But... didn't you come here before the most recent changes, so therefore what you had to do doesn't corrolate with what eu residents have to do now?


----------



## Clemmie00

anderso said:


> I know this is an old thread, but just want to throw in a few more optimistic words:
> 
> Valencia is great. I am from Copenhagen and my wife is from London and we both love it here! Commuting, pollution levels and crime levels are all much better here than London, in my opinion. It's certainly not paradise here, but it's close enough. Barcelona is a rougher place.
> 
> Valencia is flat, the climate is amazing and the metro system very efficient. So it's very easy to get around.
> 
> We work with our own business online so are not really affected by the job situation, but I do think it is possible to "give it a shot" here. As long as you plan ahead.
> 
> We got our NIEs at the embassy before moving here. The first week we opened bank accounts with just the NIE and our passports. We then got our padron (registered at the municipality) and proceeded to buy a car. In terms of health service we are covered by our blue EU cards until mid-2014.
> 
> We still pay tax in Denmark, and technically also have to pay tax in Spain, but all taxes paid in Denmark are deducted from the Spanish ones effectively making them nil. So we are not double taxed, and as soon as we have filed for 2012 taxes in Spain we should not need our blue EU cards anymore to keep our green "health cards". These we automatically received the first time we went to the local health centre (centro de salud) and presented our blue EU cards.
> 
> *That's pretty much all we have done. I recently found a Spanish 'economista' who told me that since we have been here more than half of 2012, and are EU citizens, we have automatically become 'residencias', so there is no need to apply separately for a 'recidencia'. *
> 
> So it's actually been pretty straight forward and I if you dream of trying something new in life I certainly wouldn't hold myself back and I can't recommend Valencia enough.

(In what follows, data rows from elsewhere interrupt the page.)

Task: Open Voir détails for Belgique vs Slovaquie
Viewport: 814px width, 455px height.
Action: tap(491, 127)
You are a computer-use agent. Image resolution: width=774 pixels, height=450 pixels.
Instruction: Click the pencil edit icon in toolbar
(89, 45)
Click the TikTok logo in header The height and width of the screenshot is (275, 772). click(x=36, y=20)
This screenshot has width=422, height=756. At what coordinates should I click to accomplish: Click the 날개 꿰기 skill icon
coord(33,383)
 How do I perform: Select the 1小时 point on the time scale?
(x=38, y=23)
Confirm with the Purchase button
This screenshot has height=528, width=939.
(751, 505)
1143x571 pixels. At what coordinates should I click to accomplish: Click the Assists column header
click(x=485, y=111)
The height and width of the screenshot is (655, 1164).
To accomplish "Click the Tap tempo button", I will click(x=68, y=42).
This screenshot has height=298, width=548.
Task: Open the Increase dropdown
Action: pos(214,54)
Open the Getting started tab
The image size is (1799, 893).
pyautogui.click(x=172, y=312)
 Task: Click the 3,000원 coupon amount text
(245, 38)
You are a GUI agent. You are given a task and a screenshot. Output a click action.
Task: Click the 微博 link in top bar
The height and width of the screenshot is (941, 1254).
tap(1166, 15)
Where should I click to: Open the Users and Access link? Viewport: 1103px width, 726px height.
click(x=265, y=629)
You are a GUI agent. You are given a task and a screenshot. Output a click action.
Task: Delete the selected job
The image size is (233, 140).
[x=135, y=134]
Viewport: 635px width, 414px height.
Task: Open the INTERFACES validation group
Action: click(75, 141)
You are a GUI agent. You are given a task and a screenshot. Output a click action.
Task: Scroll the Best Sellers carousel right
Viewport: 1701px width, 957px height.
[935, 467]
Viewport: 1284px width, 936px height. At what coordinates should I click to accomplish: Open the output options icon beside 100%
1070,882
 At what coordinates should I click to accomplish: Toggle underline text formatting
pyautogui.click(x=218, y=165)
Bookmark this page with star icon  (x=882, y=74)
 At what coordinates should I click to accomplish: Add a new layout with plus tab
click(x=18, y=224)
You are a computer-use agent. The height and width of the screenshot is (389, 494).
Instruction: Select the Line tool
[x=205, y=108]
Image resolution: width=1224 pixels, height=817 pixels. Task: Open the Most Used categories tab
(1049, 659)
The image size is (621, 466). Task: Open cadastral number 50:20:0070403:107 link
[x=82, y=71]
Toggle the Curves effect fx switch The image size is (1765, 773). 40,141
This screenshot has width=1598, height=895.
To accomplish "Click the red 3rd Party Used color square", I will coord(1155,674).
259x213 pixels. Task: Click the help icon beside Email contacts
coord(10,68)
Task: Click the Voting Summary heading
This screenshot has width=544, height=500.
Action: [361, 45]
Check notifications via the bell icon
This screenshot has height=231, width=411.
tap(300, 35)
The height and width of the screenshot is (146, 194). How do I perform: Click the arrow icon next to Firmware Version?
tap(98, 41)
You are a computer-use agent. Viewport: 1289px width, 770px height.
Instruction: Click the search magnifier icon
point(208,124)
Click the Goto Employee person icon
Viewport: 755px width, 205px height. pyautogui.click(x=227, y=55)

Just prepare as much as you can from home. Get your NIE. Contact work places where you think there might be a chance of securing a job. Etc. etc.
> 
> BTW. We see a professional Spanish teacher (who also teaches English) once a week and in her opinion, the crisis is "inspiring" a lot of Spanish people to learn English so they'll have more opportunities in the future. At the same time, Valencia is far behind Madrid and Barcelona in terms of how widely English is spoken, so I would guess that this would indeed be a good place to "try it out".
> 
> Good luck


That's not true. You do need to register, like everyone else. It sounds like she was talking about tax residency, not 'residencia'. You are obliged to register at the extranjeria after 90 days in Spain, regardless of where you come from or how long you'll be here.


----------



## xabiaxica

anderso said:


> I know this is an old thread, but just want to throw in a few more optimistic words:
> 
> Valencia is great. I am from Copenhagen and my wife is from London and we both love it here! Commuting, pollution levels and crime levels are all much better here than London, in my opinion. It's certainly not paradise here, but it's close enough. Barcelona is a rougher place.
> 
> Valencia is flat, the climate is amazing and the metro system very efficient. So it's very easy to get around.
> 
> We work with our own business online so are not really affected by the job situation, but I do think it is possible to "give it a shot" here. As long as you plan ahead.
> 
> We got our NIEs at the embassy before moving here. The first week we opened bank accounts with just the NIE and our passports. We then got our padron (registered at the municipality) and proceeded to buy a car. In terms of health service we are covered by our blue EU cards until mid-2014.
> 
> We still pay tax in Denmark, and technically also have to pay tax in Spain, but all taxes paid in Denmark are deducted from the Spanish ones effectively making them nil. So we are not double taxed, and as soon as we have filed for 2012 taxes in Spain we should not need our blue EU cards anymore to keep our green "health cards". These we automatically received the first time we went to the local health centre (centro de salud) and presented our blue EU cards.
> 
> That's pretty much all we have done. I recently found a Spanish 'economista' who told me that since we have been here more than half of 2012, and are EU citizens, we have automatically become 'residencias', so there is no need to apply separately for a 'recidencia'.
> 
> So it's actually been pretty straight forward and I if you dream of trying something new in life I certainly wouldn't hold myself back and I can't recommend Valencia enough. Just prepare as much as you can from home. Get your NIE. Contact work places where you think there might be a chance of securing a job. Etc. etc.
> 
> BTW. We see a professional Spanish teacher (who also teaches English) once a week and in her opinion, the crisis is "inspiring" a lot of Spanish people to learn English so they'll have more opportunities in the future. At the same time, Valencia is far behind Madrid and Barcelona in terms of how widely English is spoken, so I would guess that this would indeed be a good place to "try it out".
> 
> Good luck


errmm - your blue EU health cards are for holidays only - your temp SIP cards aren't supposed to be renewed after the initial 90 days - after that you are resident, as you said & can't use the EHIC (your blue card)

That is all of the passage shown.